## [EXTRACT]
● ● ● ● ● ● ●
The A and C refer to a weight based on whether the lexeme came from an index using a non-stemmed simple dictionary or one using a dictionary that stems the lexeme.
- More on this later!

Index Vector

'and':3A,24A,40A,44C,65C,81C 'at':19A,26A,60C,67C 'battl':78C 'battle':37A 'blood':7A,48C 'evil':41A,82C 'good':39A,80C 'half':6A,47C 'half-blood':5A,46C 'harri':42C,55C 'harry':1A,14A 'hogwart':61C 'hogwarts':20A 'in':29A,70C 'midst':31A,72C 'of':13A,22A,32A,35A,38A,54C,63C,73C,76C,79C 'point':28A,69C 'potter':2A,15A,43C,56C 'princ':49C 'prince':8A 's':16A,57C 'school':21A,62C 'sixth':17A,58C 'stori':53C 'storm':34A,75C 'story':12A 'take':50C 'takes':9A 'the':4A,11A,30A,33A,45C,52C,71C,74C 'this':27A,36A,68C,77C 'up':10A,51C 'witchcraft':23A,64C 'wizardri':66C 'wizardry':25A 'year':18A,59C

The apostrophe problem

Finnegans Wake

or

Finnegan's Wake?

Search Normalize Function

The Search Normalize function, used to normalize most of our non-numeric indexes, is a modified version of a normalizer based on the NACO standard.
The primary difference between the two normalizers is in how it handles apostrophes:
- Search Normalize replaces the apostrophe with a space.
- NACO Normalize removes the apostrophe.
The modification was made to better handle French language searches:
- l'histoire can be retrieved with a search term of 'histoire'

Midsummer night's dream example

Query 1: User enters 'midsummer night's dream'

Search replaces apostrophe with space. 'midsummer' 'night' 's' and 'dream' are sent as query. record is retrieved.

Query 2: User enters 'midsummer nights dream'

Search stems nights to night. 'midsummer', 'night' and 'dream' are sent as query, record is retrieved.

Finnegans wake example

Query 1: User enters 'finnegans wake'

Search stems finnegans to finnegan. 'finnegan' and 'wake' are sent as query. Record is retrieved.

Query 2: User enters 'finnegan's wake'

Search replaces apostrophe with space. 'finnegan', 's' and 'wake' are sent as query. Record is NOT retrieved because there is no 's' in the index vector.

But we do get some results

Let's try this with the NACO Normalizer

Midsummer night's dream example

Query 1: User enters 'midsummer night's dream'

Search removes apostrophe and stems nights to night. 'midsummer' 'night' and 'dream' are sent as query. record is retrieved.

Query 2: User enters 'midsummer nights dream'

Search stems nights to night. 'midsummer', 'night' and 'dream' are sent as query. record is retrieved.

Finnegans wake example

Query 1: User enters 'finnegans wake'

Search stems finnegans to finnegan. 'finnegan' and 'wake' are sent as query. Record is retrieved.

Query 2: User enters 'finnegan's wake'

Search removes apostrophe and stems finnegans to finnegan. 'finnegan' and 'wake' are sent as query. record is retrieved.
● ● ● ● ● ● ●
## [PROVIDED MATERIAL]
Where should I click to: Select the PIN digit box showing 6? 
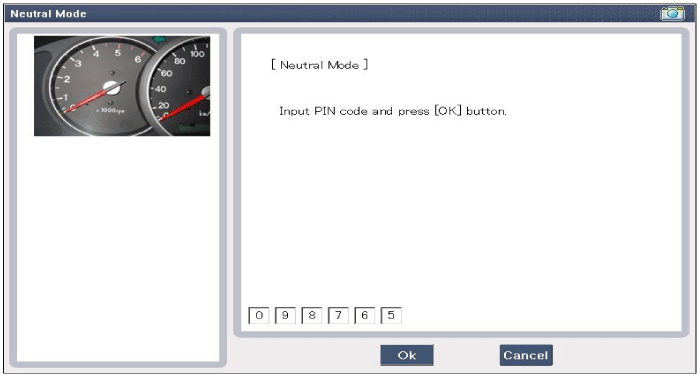364,315
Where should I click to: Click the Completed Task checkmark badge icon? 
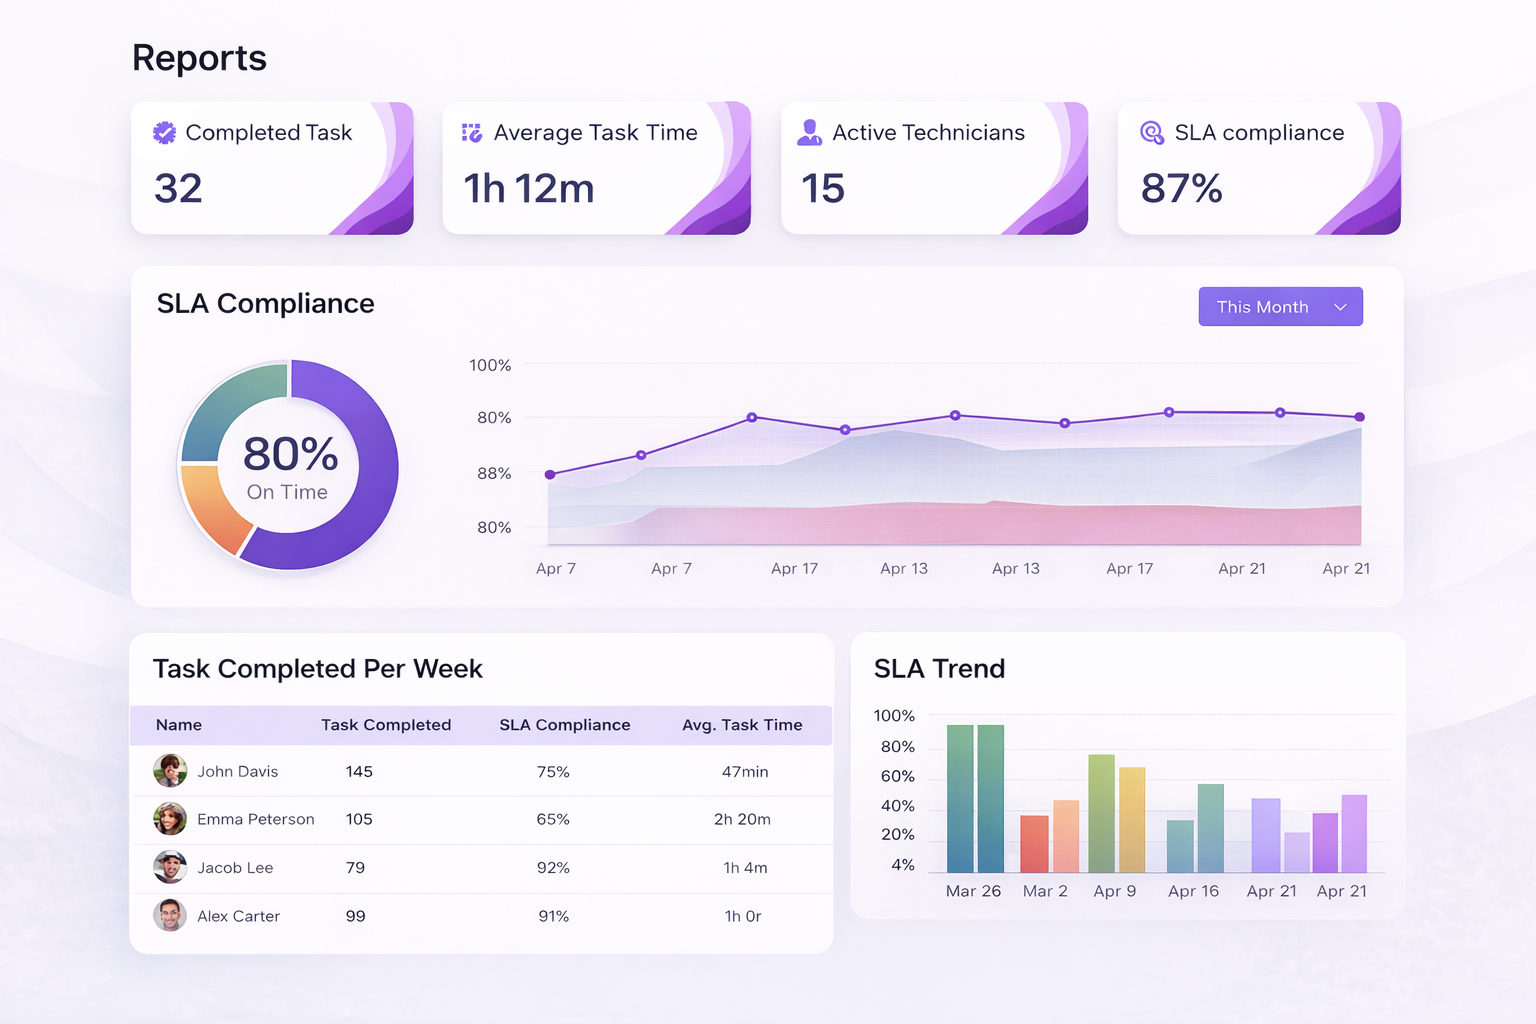165,133
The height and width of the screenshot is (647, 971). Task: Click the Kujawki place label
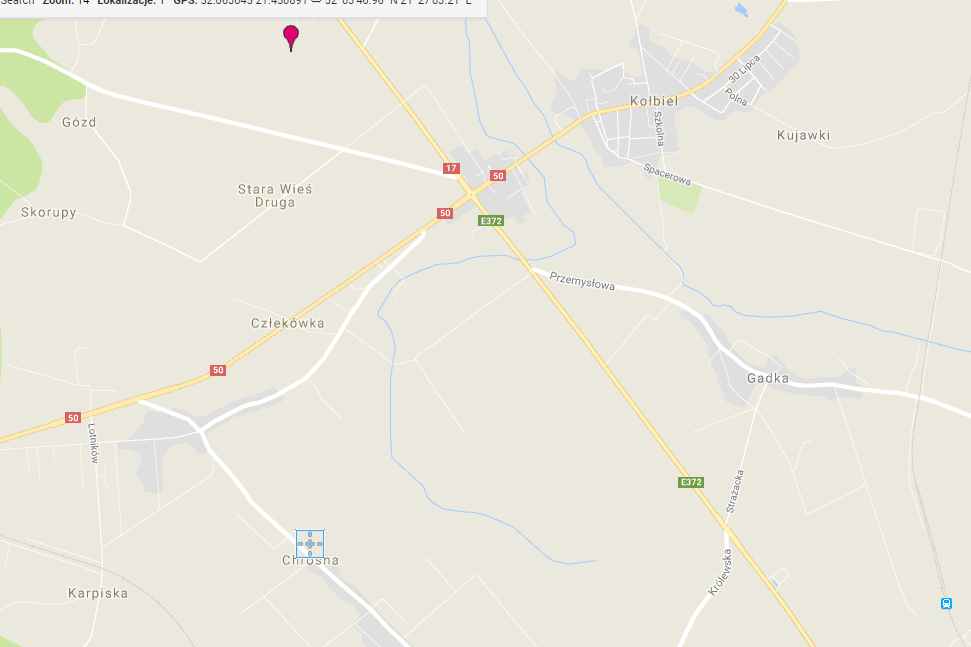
● ● ● ● ● ● ●
## [AIM OF THE TASK]
Reproduce everything in the search normalization text from "The primary difference" down to "removes the apostrophe.".

## [OUTPUT FOR THIS EXERCISE]
The primary difference between the two normalizers is in how it handles apostrophes:
- Search Normalize replaces the apostrophe with a space.
- NACO Normalize removes the apostrophe.